Думаю, внешность Пола я частично, если не целиком, помнила по фотографиям из газетных вырезок, хранившихся у матери. Газеты тогда во всех подробностях описывали убийство Андреа и суд. Ничто так не привлекает читательскую аудиторию, как красивый парень из богатой и влиятельной семьи, обвиняемый в убийстве симпатичной девушки-подростка.
Ясное дело, текст статей сопровождали фотографии: вот тело Андреа вытаскивают из гаража-"убежища". Вот ее гроб несут из церкви. Вот моя мать в отчаянии заламывает руки, ее лицо искажено горем. Отец с выражением безысходности и боли на лице. Вот я сама, маленькая и потерянная. Пол Штройбел, весь на нервах и в смятении. Роб Вестерфилд, как всегда, красивый, самоуверенный и ироничный. Уилл Небелз, с неуместной заискивающей улыбкой.
У фотографов, так обожающих запечатлевать человеческие эмоции, явно выдался удачный день.
Мама никогда не рассказывала мне о своей коллекции газетных вырезок и копии протокола суда. Как я была поражена, когда, уже после ее смерти, оказалось, что громоздкий чемодан, сопровождавший нас во всех переездах, — настоящий ящик Пандоры, полный боли и горя. Наверное, когда мама выпивала и погружалась в пучину тягостных воспоминаний, она открывала этот чемодан и заново обрекала себя на муки личного распятия.

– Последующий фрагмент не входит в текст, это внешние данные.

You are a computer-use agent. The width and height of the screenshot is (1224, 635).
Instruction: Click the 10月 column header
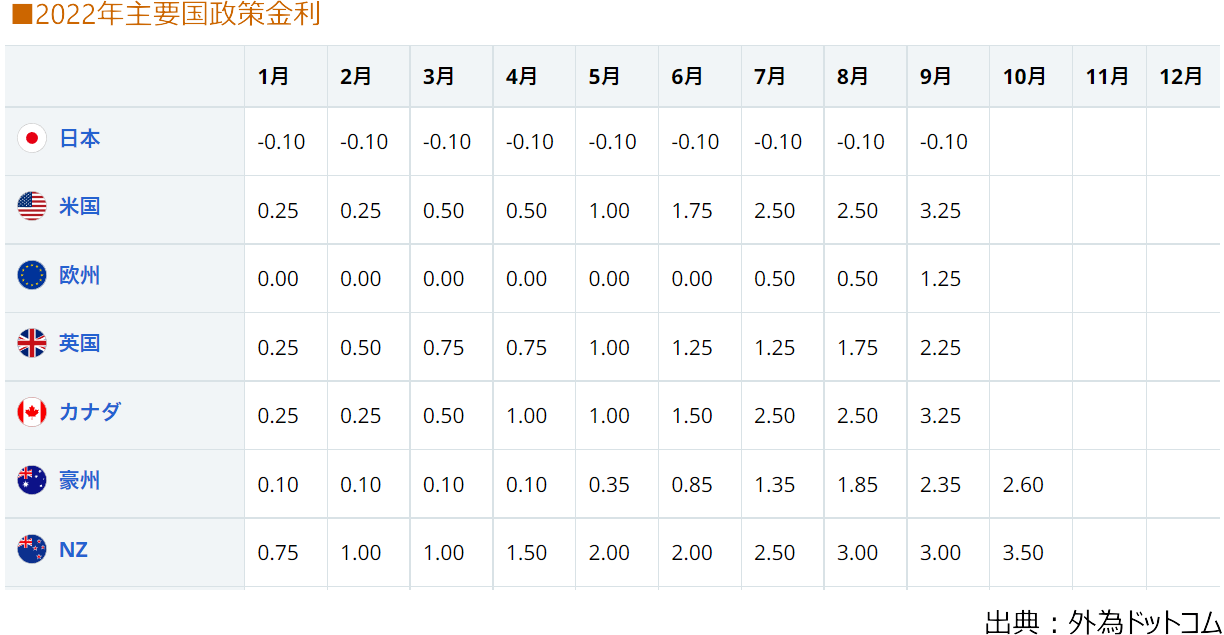pyautogui.click(x=1024, y=76)
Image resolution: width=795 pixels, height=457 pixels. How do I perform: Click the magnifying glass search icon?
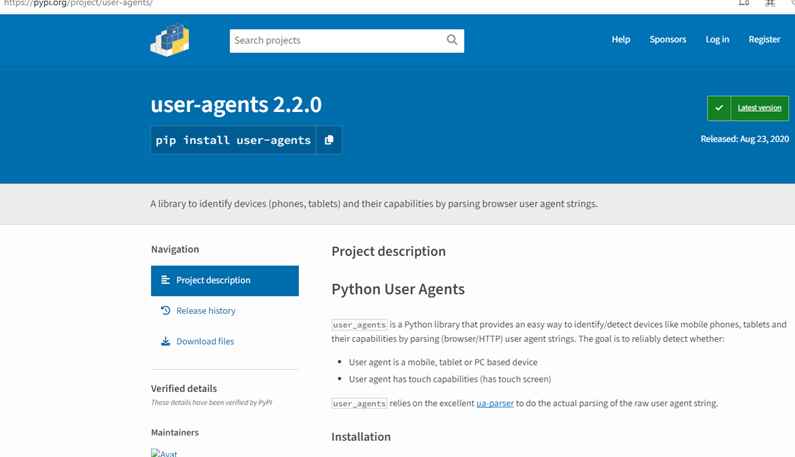click(452, 40)
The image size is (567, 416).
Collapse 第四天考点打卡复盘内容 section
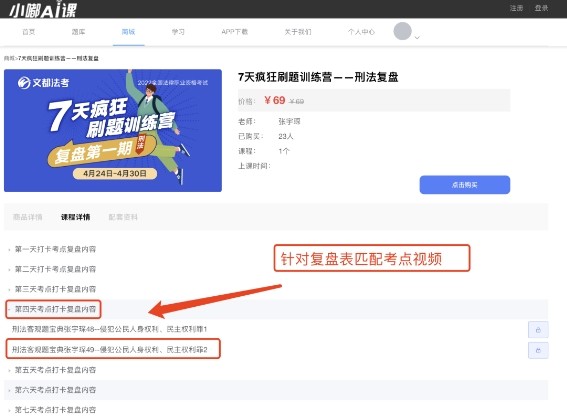(x=55, y=309)
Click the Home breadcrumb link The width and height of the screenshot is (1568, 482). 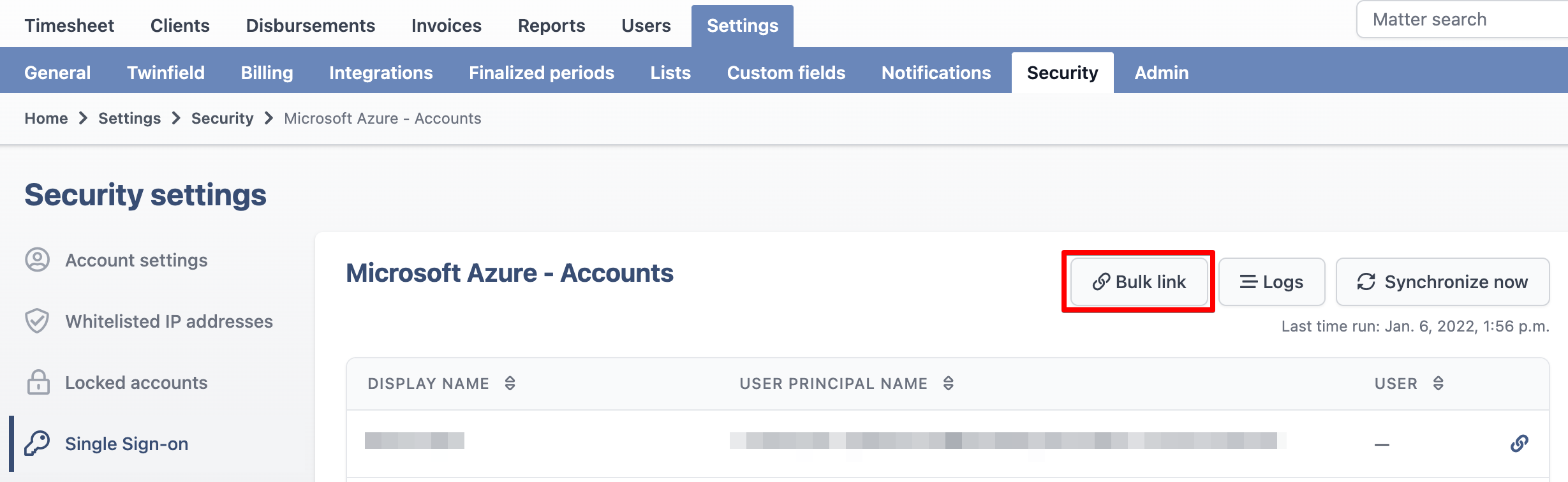tap(46, 119)
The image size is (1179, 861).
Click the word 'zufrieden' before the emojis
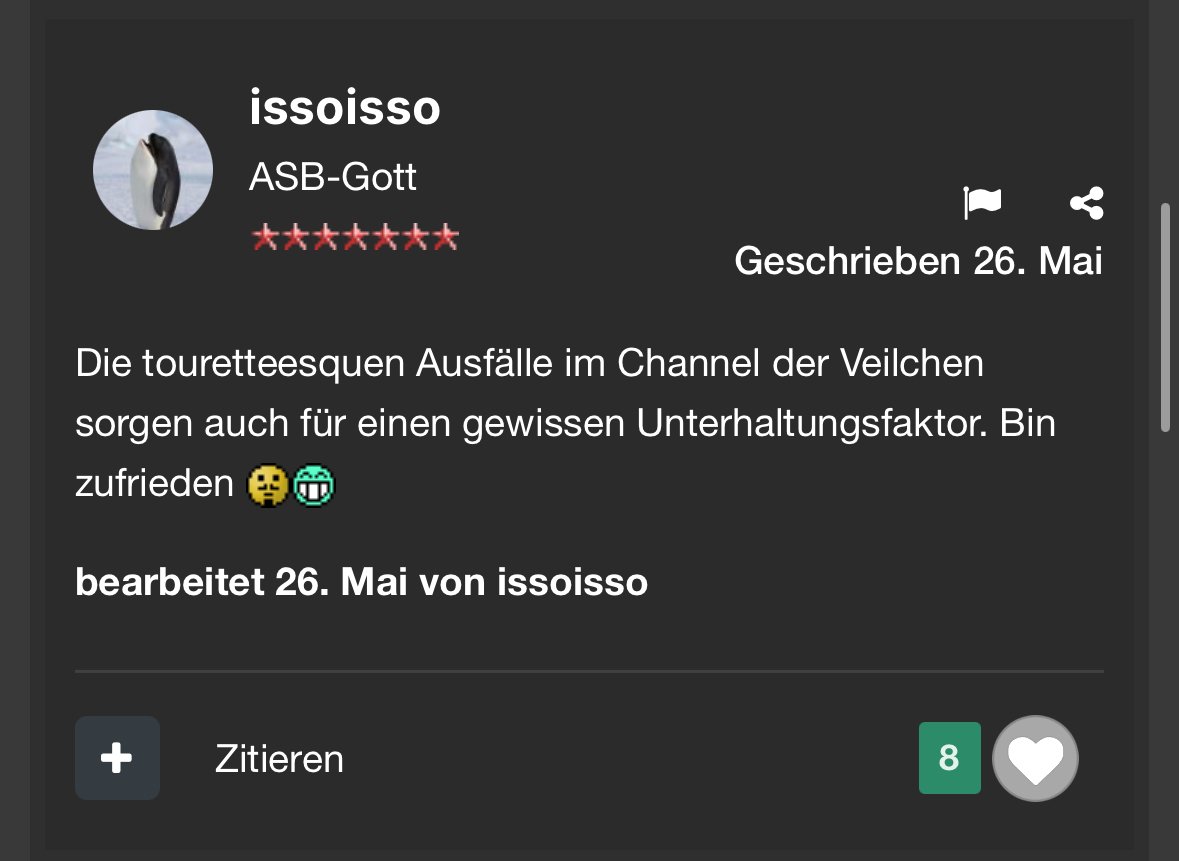tap(154, 486)
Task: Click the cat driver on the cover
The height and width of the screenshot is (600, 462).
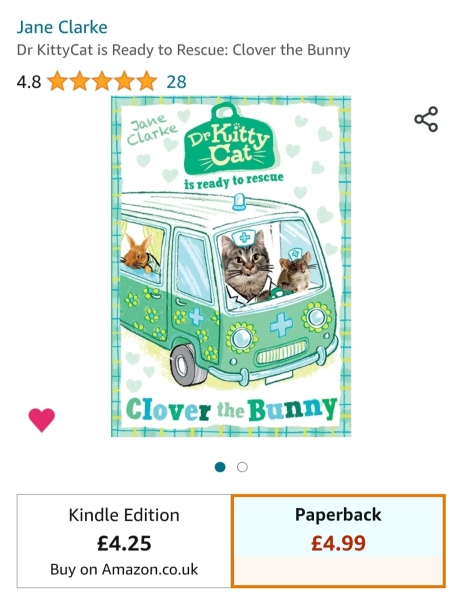Action: [x=247, y=266]
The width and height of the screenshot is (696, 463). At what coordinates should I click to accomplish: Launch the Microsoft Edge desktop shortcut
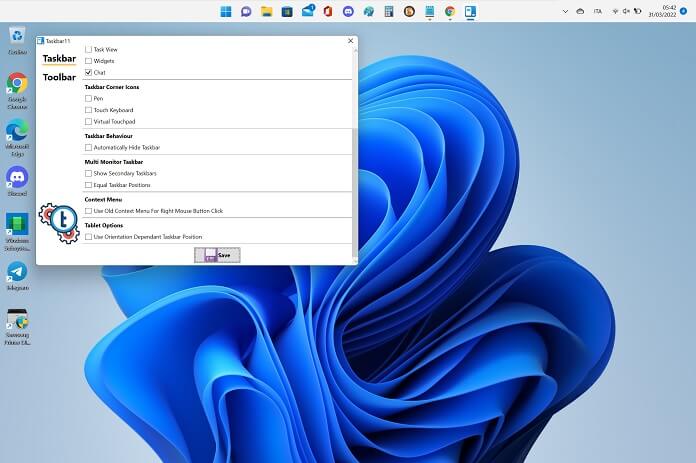(17, 131)
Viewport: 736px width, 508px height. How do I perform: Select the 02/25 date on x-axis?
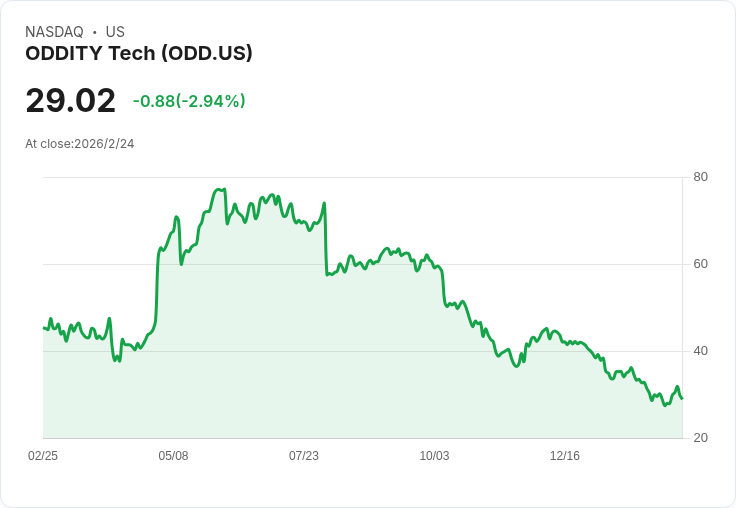click(x=43, y=456)
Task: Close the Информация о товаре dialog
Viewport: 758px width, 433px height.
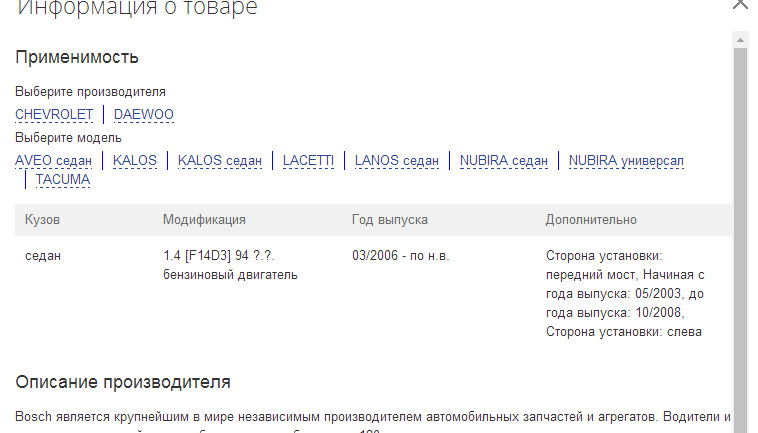Action: point(740,4)
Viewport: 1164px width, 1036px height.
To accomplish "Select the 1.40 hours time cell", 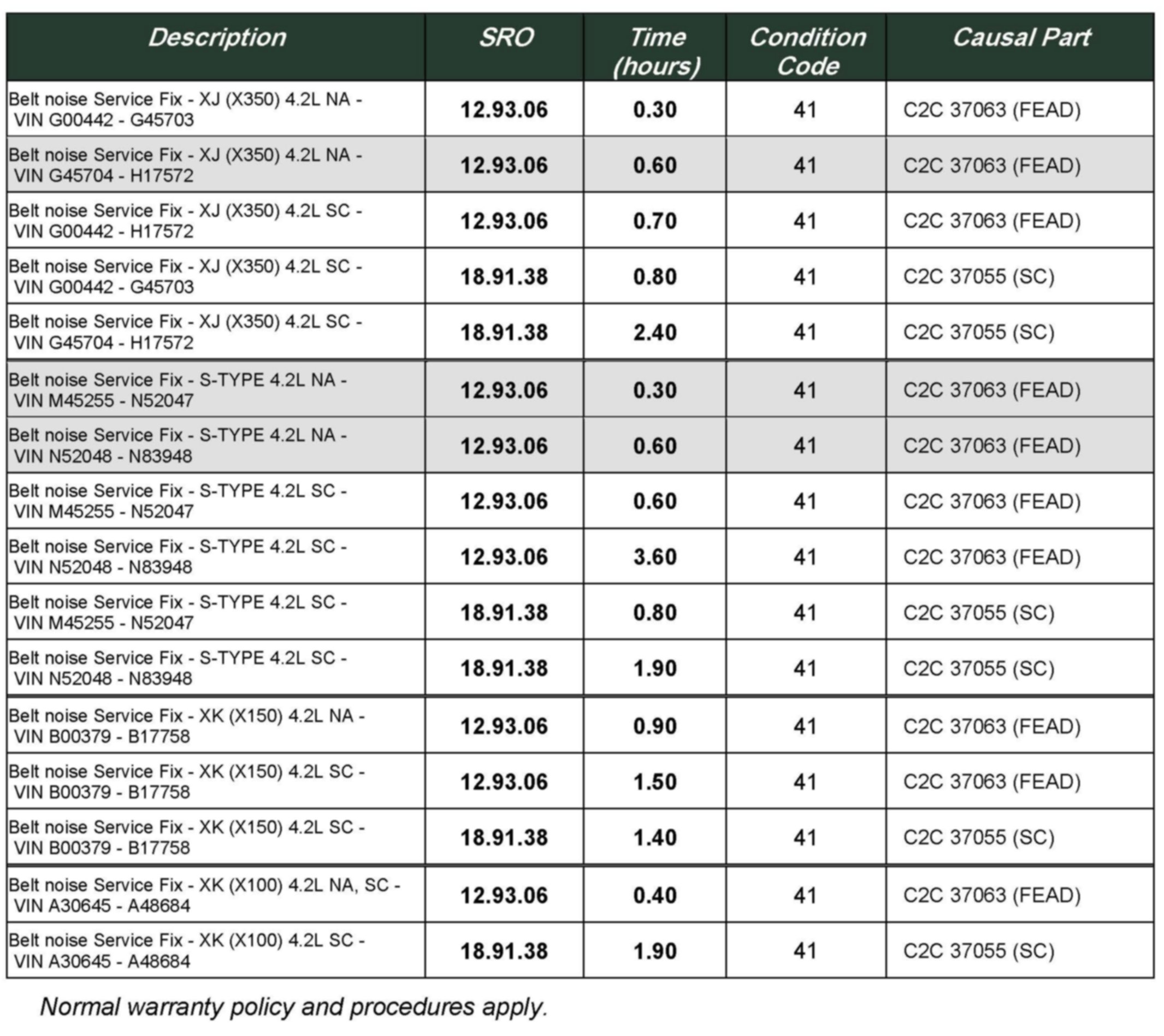I will coord(655,838).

Я предполагала, что Пол и миссис Штройбел уже слышали, что я в городе, но, когда Пол поднял глаза и увидел меня, на его лице промелькнуло удивление, быстро сменившееся настороженностью.
Я вдыхала потрясающий букет ароматов окорока, бекона и специй — традиционные запахи немецкой кухни. Мы с Полом стояли и разглядывали друг друга.
Флегматичная внешность Пола больше подходила взрослому мужчине, чем подростку с газетных фотографий. Лицо утратило детскую пухлость, а в глазах уже не было того смятения и неуверенности, что двадцать три года назад.